Talmiditou (talmid, student)

Psambata (Sabbaths)

Sabbatiou (Shabbat)

By Adonai (by God)

Tzaroth (misfortunes)

Akantos (God)

Gan Eden (Paradise)

Expressions:

“Kourban na s’ paou” (May I become a sacrifice for you)

“Inshallah na se rixo to taleth” ( In God’s name may I place the prayer shawl on you, said to a 13-year-old at his Bar Mitzvah blessing )

The Karaites and the Greco-Jewish Tradition

Beyond the Romaniotes, Yevanic was also used by the Karaite Jews of Constantinople, with roots in Babylonia and Persia from the 8th century BCE. The movement’s inspirer was Anan ben David. The Karaites were distinguished by strict adherence to the Tanakh and maintained communities in Byzantium, Alexandria, Crimea, and Lithuania.

Ladino, “Judeo-Español / Judesmo,” Judeo-Spanish

The Language of the Sephardim: Ladino

Origin and Features

In the Sephardic communities, the Judeo-Spanish dialect known as Ladino (also Judeo-Español, Judesmo) was used. It is a blend of Castilian Spanish with Hebrew and Aramaic elements, formed during the Jews’ residence in Spain up to their expulsion in 1492.

Evolution, Enrichment, and Current Status

After the Sephardim settled in the Ottoman Empire, Ladino was enriched with Turkish and, later, Greek elements, along with admixtures from other languages depending on the place of settlement. According to international ethnological sources, Ladino is spoken today by roughly 200,000 people, about 120,000 of whom live in Israel. Despite the decline in native speakers, the language continues to be taught and documented in research and cultural centers and programs.

Writing Systems: Solitreo and Rashi Script

Solitreo Script

The Sephardim used Solitreo in writing— a cursive calligraphic script based on the Hebrew alphabet. The name derives from the Portuguese solitrar, meaning “correct writing.” The script developed in the 15th century and was used mainly for personal documents and letters.

Rashi Script

They also used Rashi script, named after the rabbi and commentator Shlomo Yitzhaki (RAbbi SHlomo Itzhaki—RASHI), who lived in Troyes, France. This script was primarily used in printed religious texts and books.

Ladino: Literature and Everyday Use

The living, everyday use of the language fostered the creation of prayer books (Haggadot), narratives of the Exodus, ethical teachings (Pirkei Avot—“Sayings of the Fathers”), analyses of biblical texts, poems, proverbs, anecdotes, and songs.

Sample in Solitreo (Transliteration and Rendering)

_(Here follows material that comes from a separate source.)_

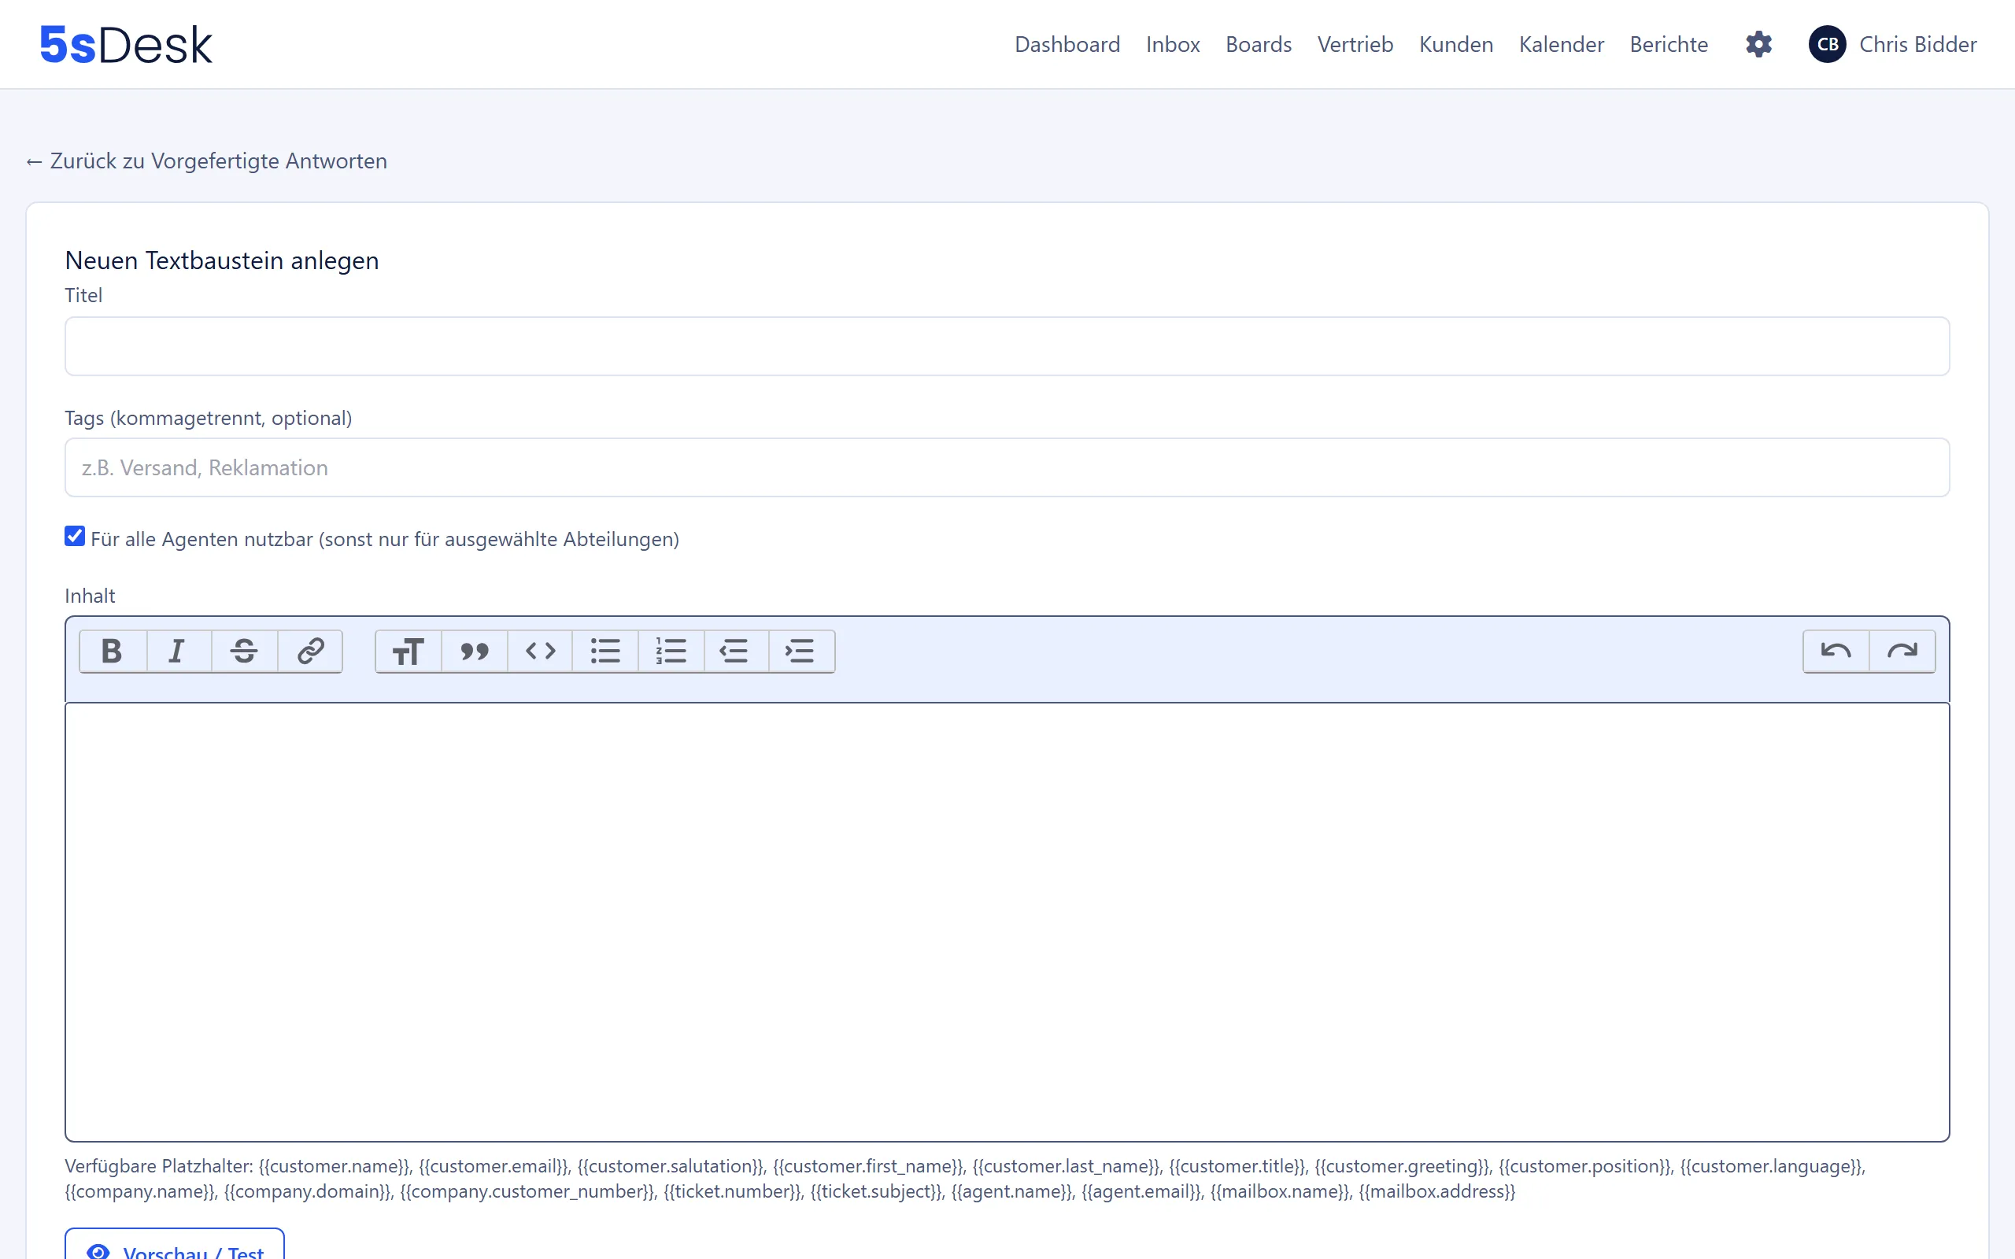Open Inbox from top navigation

pos(1172,44)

Transliteration: Karo bochor, esta fotografías el tsarsí (“Turk., market”), muévo, akí si vítes el pescádo, i até mití, i la otra fotografía ke veas esta ropa adientro del tsarsí. Mas no sé kuálo te eskrivír. Arón.

Rendering:

My dear firstborn (“affectionate term for the eldest brother”), this photograph is from the new market—here you can see the fish. I also included another photograph so you can see the fabrics inside the market. I don’t know what else to write to you. Aaron.